All of the records shown below need to be copied with no differences.

[Stored data]
..........

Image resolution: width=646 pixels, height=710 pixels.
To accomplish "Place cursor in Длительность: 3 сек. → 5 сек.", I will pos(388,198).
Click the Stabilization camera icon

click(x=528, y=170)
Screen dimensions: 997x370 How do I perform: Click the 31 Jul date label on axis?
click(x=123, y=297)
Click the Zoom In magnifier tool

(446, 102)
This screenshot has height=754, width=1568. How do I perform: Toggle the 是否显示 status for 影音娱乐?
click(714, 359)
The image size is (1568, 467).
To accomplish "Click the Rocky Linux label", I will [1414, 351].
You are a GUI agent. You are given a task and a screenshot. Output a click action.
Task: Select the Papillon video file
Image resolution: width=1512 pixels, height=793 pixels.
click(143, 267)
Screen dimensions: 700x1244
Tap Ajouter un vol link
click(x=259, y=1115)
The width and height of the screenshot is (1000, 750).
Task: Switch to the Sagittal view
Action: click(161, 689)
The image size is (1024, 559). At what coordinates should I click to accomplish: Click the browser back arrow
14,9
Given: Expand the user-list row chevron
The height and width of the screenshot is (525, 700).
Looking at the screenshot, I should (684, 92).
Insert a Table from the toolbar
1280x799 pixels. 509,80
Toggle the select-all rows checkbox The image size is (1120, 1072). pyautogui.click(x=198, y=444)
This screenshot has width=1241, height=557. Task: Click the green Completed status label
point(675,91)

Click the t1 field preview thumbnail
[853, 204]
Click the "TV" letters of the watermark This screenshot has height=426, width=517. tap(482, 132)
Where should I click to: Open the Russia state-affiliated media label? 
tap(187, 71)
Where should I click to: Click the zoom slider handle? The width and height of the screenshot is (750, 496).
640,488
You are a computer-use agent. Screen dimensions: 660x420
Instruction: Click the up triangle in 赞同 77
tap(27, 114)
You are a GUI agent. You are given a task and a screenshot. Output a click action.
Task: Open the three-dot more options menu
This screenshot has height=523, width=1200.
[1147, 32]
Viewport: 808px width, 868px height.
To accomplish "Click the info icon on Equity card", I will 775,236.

..........

## WRITTEN ANSWER
Image resolution: width=646 pixels, height=710 pixels.
To accomplish "Place cursor in Длительность: 3 сек. → 5 сек.", I will pos(388,198).
Click the Stabilization camera icon

click(x=528, y=170)
Screen dimensions: 997x370 How do I perform: Click the 31 Jul date label on axis?
click(x=123, y=297)
Click the Zoom In magnifier tool

(446, 102)
This screenshot has height=754, width=1568. How do I perform: Toggle the 是否显示 status for 影音娱乐?
click(714, 359)
The image size is (1568, 467).
To accomplish "Click the Rocky Linux label", I will [1414, 351].
You are a GUI agent. You are given a task and a screenshot. Output a click action.
Task: Select the Papillon video file
Image resolution: width=1512 pixels, height=793 pixels.
click(143, 267)
Screen dimensions: 700x1244
Tap Ajouter un vol link
click(x=259, y=1115)
The width and height of the screenshot is (1000, 750).
Task: Switch to the Sagittal view
Action: click(161, 689)
The image size is (1024, 559). At what coordinates should I click to accomplish: Click the browser back arrow
14,9
Given: Expand the user-list row chevron
The height and width of the screenshot is (525, 700).
Looking at the screenshot, I should (684, 92).
Insert a Table from the toolbar
1280x799 pixels. 509,80
Toggle the select-all rows checkbox The image size is (1120, 1072). pyautogui.click(x=198, y=444)
This screenshot has width=1241, height=557. Task: Click the green Completed status label
point(675,91)

Click the t1 field preview thumbnail
[853, 204]
Click the "TV" letters of the watermark This screenshot has height=426, width=517. tap(482, 132)
Where should I click to: Open the Russia state-affiliated media label? 
tap(187, 71)
Where should I click to: Click the zoom slider handle? The width and height of the screenshot is (750, 496).
640,488
You are a computer-use agent. Screen dimensions: 660x420
Instruction: Click the up triangle in 赞同 77
tap(27, 114)
You are a GUI agent. You are given a task and a screenshot. Output a click action.
Task: Open the three-dot more options menu
This screenshot has height=523, width=1200.
[1147, 32]
Viewport: 808px width, 868px height.
To accomplish "Click the info icon on Equity card", I will 775,236.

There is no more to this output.